• **Entries**:
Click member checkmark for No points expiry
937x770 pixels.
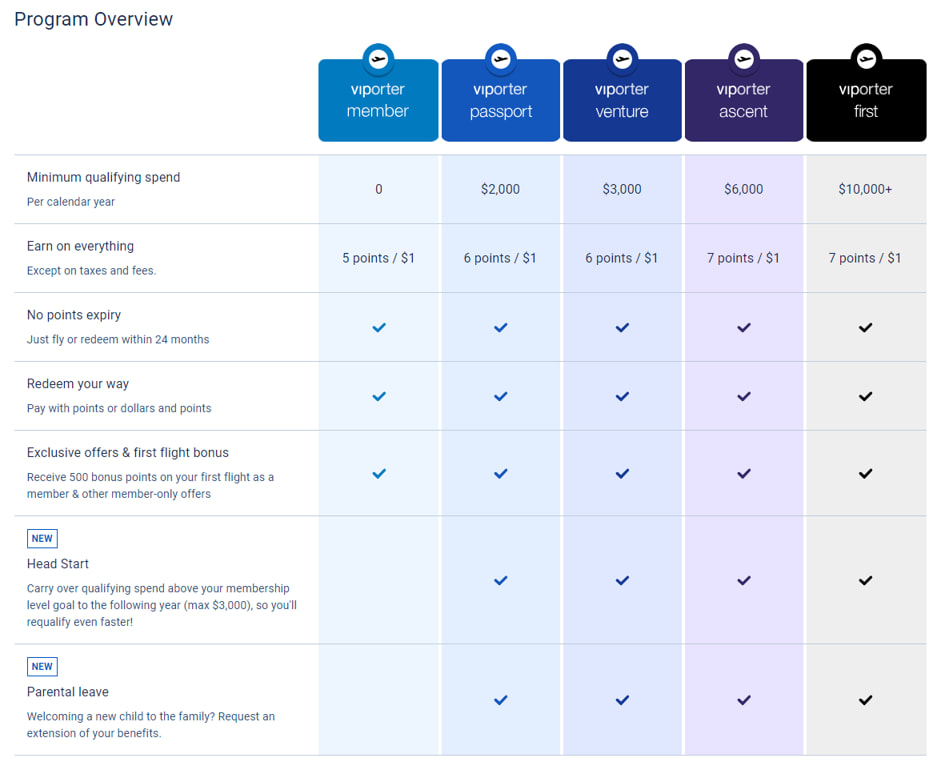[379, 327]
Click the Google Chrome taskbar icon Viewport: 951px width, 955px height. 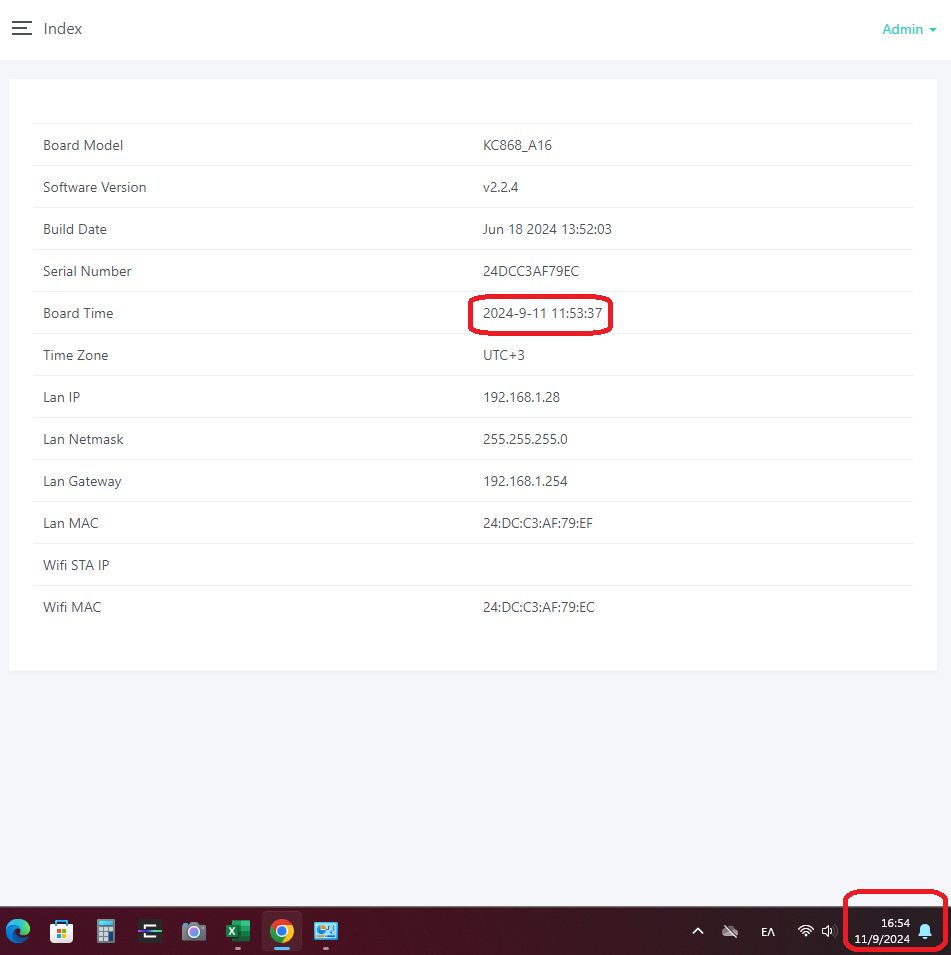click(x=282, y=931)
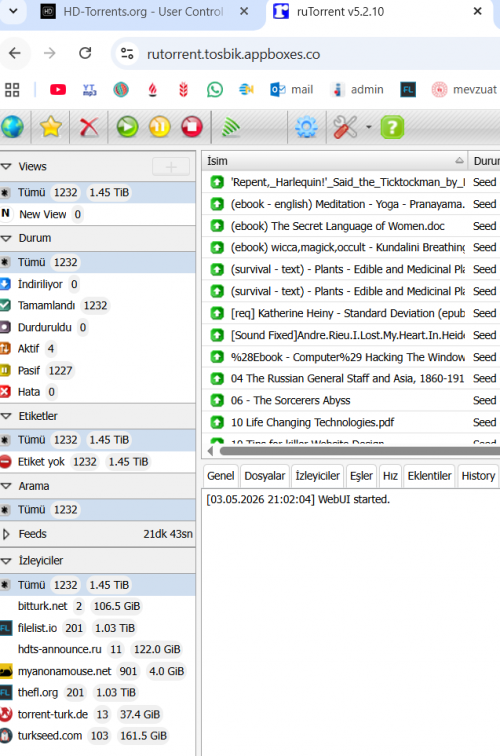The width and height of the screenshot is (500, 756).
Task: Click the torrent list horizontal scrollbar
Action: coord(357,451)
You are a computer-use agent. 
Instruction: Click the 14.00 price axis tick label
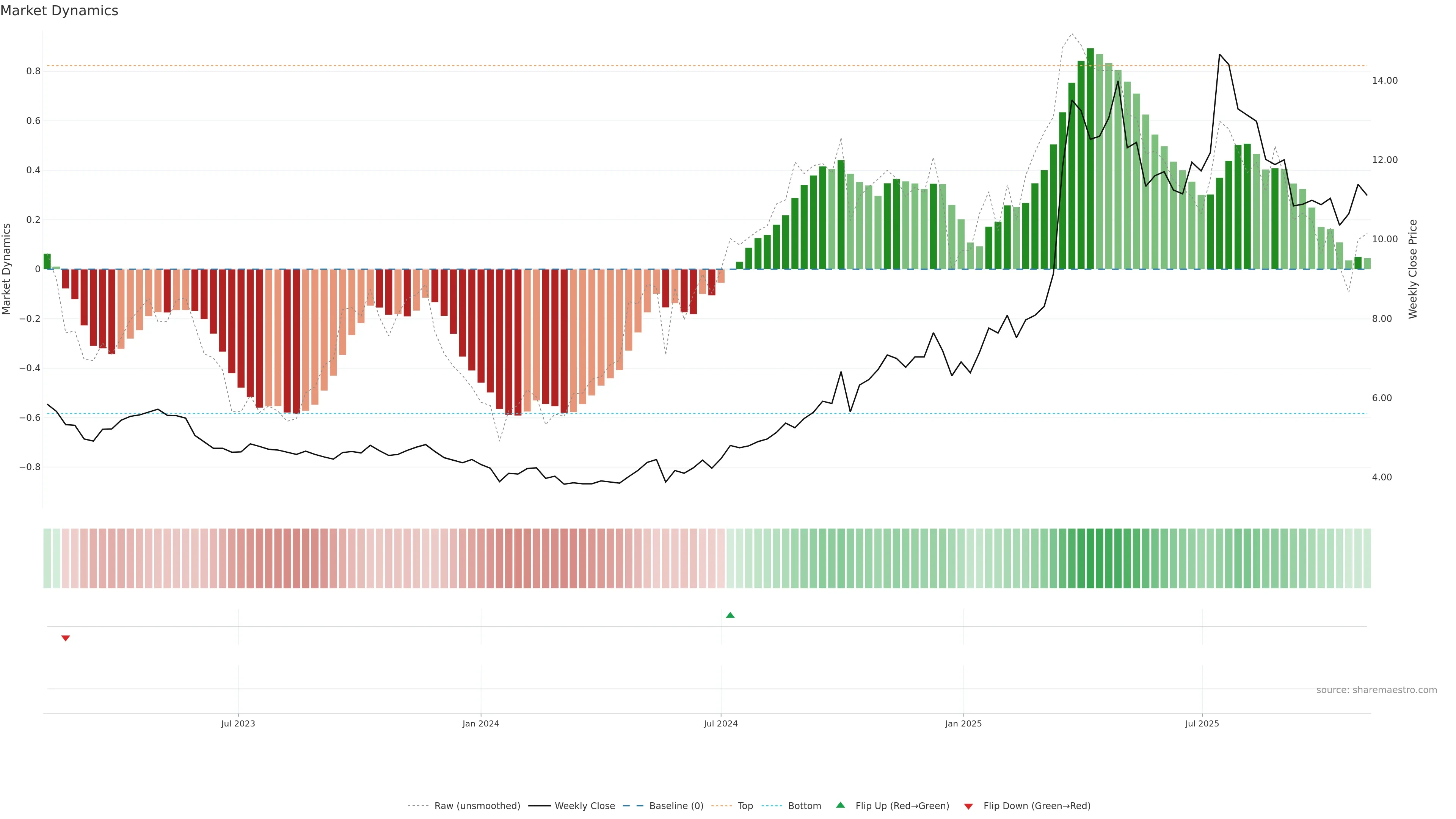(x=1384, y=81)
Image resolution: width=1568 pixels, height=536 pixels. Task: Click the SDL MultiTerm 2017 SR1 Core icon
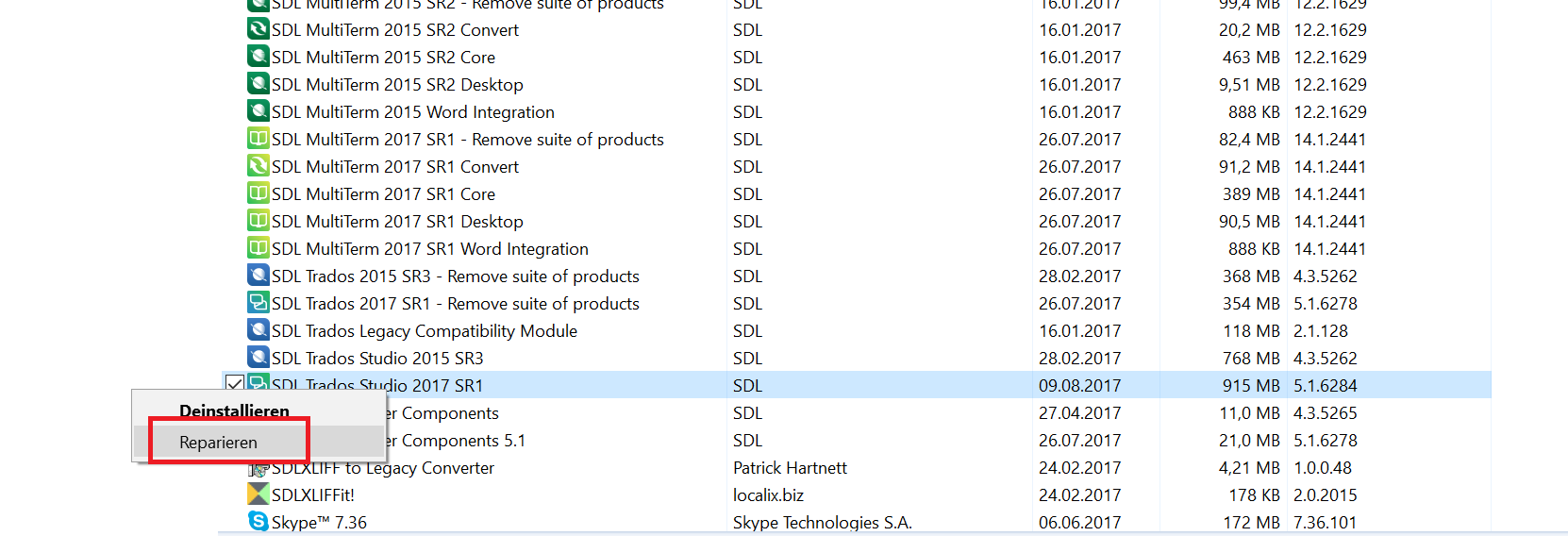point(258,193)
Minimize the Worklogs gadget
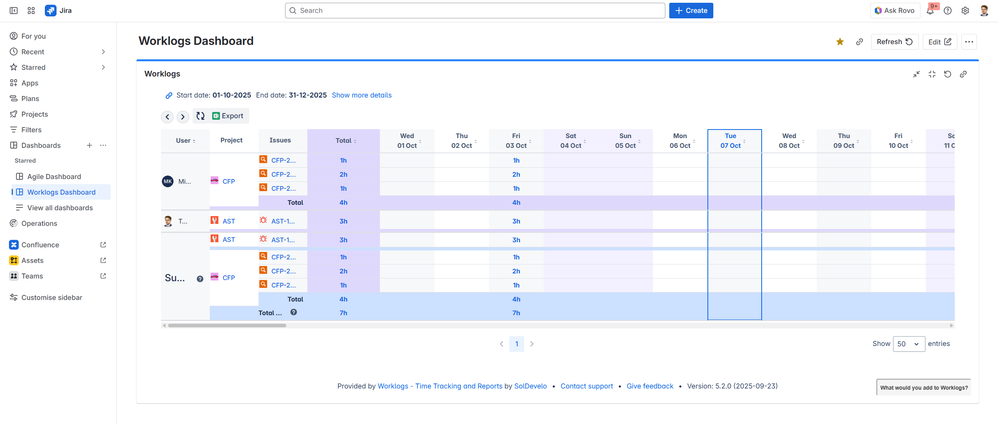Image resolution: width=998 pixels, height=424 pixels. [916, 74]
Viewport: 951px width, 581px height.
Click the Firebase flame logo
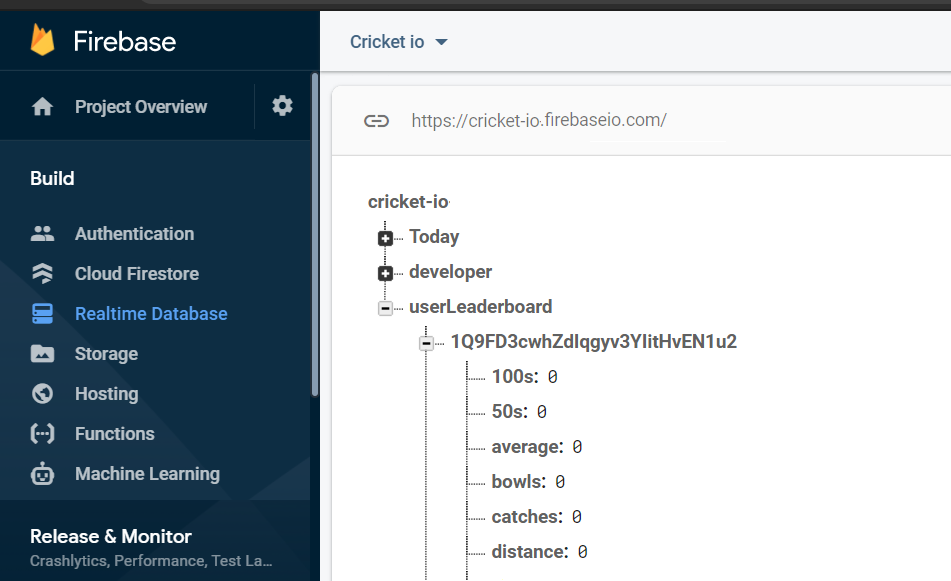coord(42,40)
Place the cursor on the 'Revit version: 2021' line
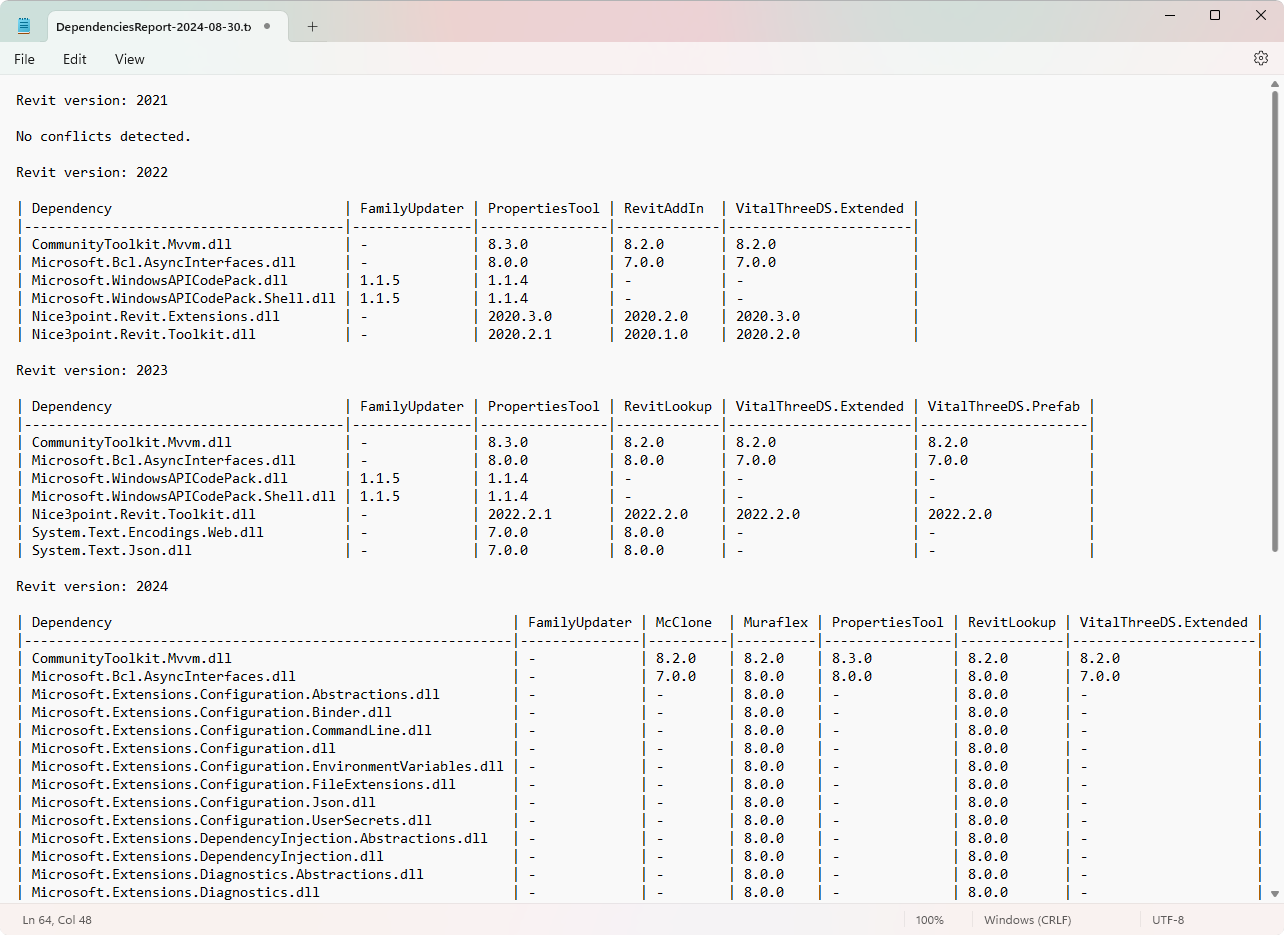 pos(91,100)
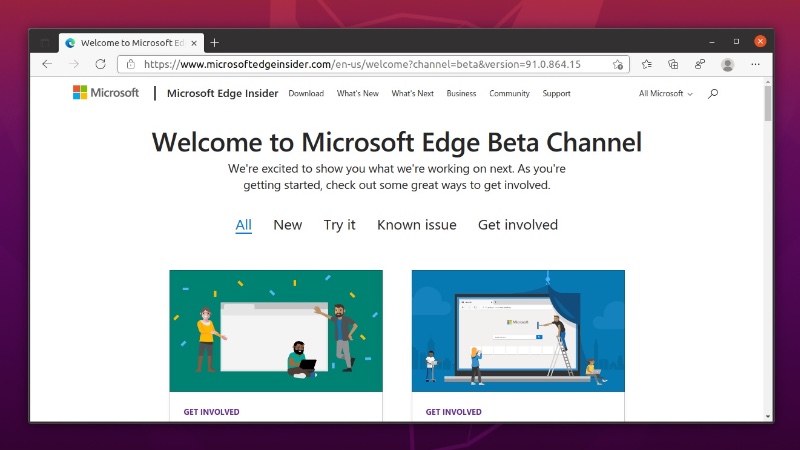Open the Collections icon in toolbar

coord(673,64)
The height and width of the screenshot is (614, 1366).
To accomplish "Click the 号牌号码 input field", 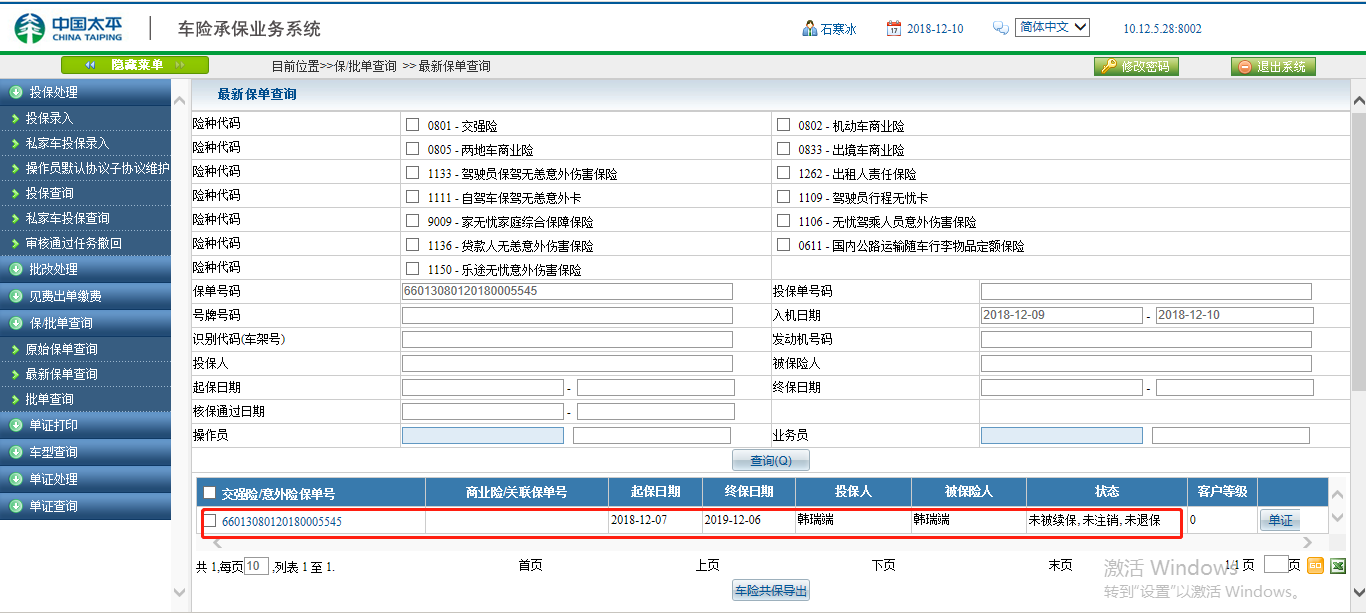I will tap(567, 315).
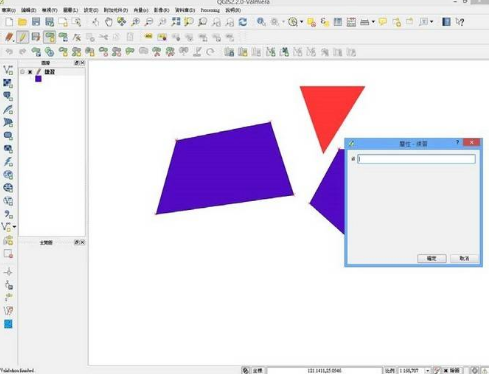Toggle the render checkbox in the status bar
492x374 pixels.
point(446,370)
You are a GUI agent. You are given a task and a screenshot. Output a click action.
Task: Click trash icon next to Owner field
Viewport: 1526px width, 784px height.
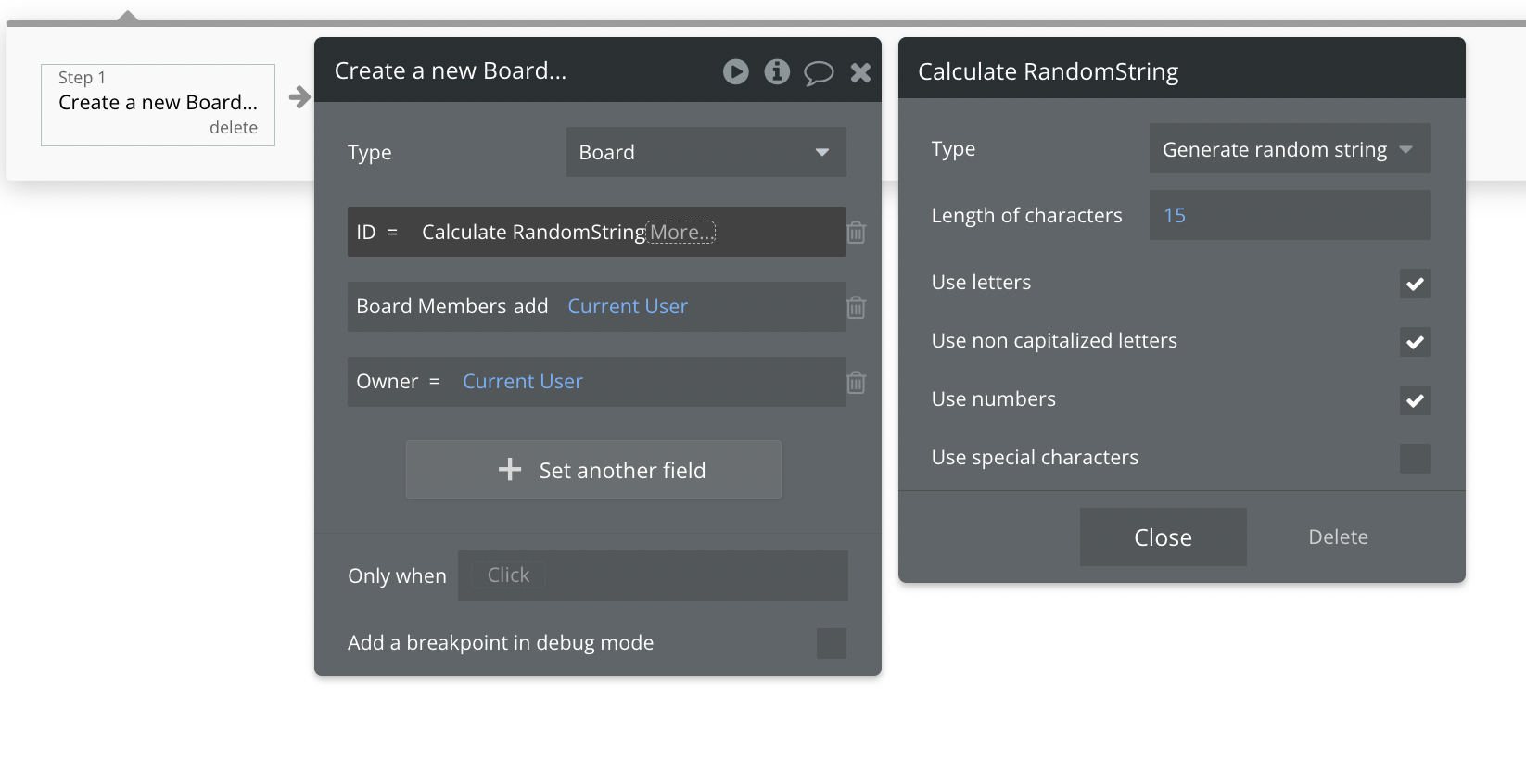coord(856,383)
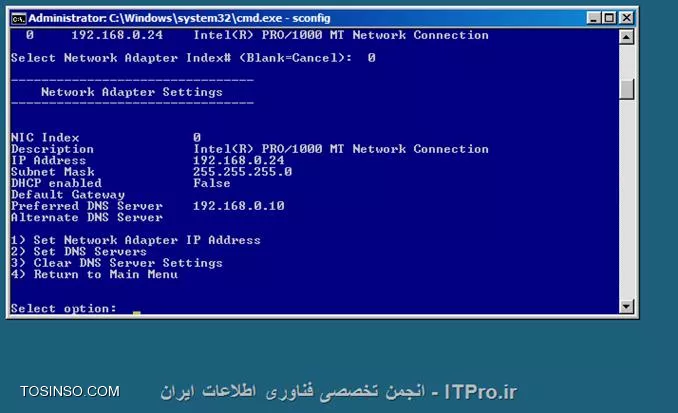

• **Given instruction**:
Starting with the line that contains "You are a GUI" and going on through the end of the items, write the lines out again with "trash" swapped for "delete" and nothing else changed. Leave the pictures out.

• **Solution**:
You are a GUI agent. You are given a task and a screenshot. Output a click action.
Task: Click delete icon next to Owner field
Viewport: 1526px width, 784px height.
coord(856,383)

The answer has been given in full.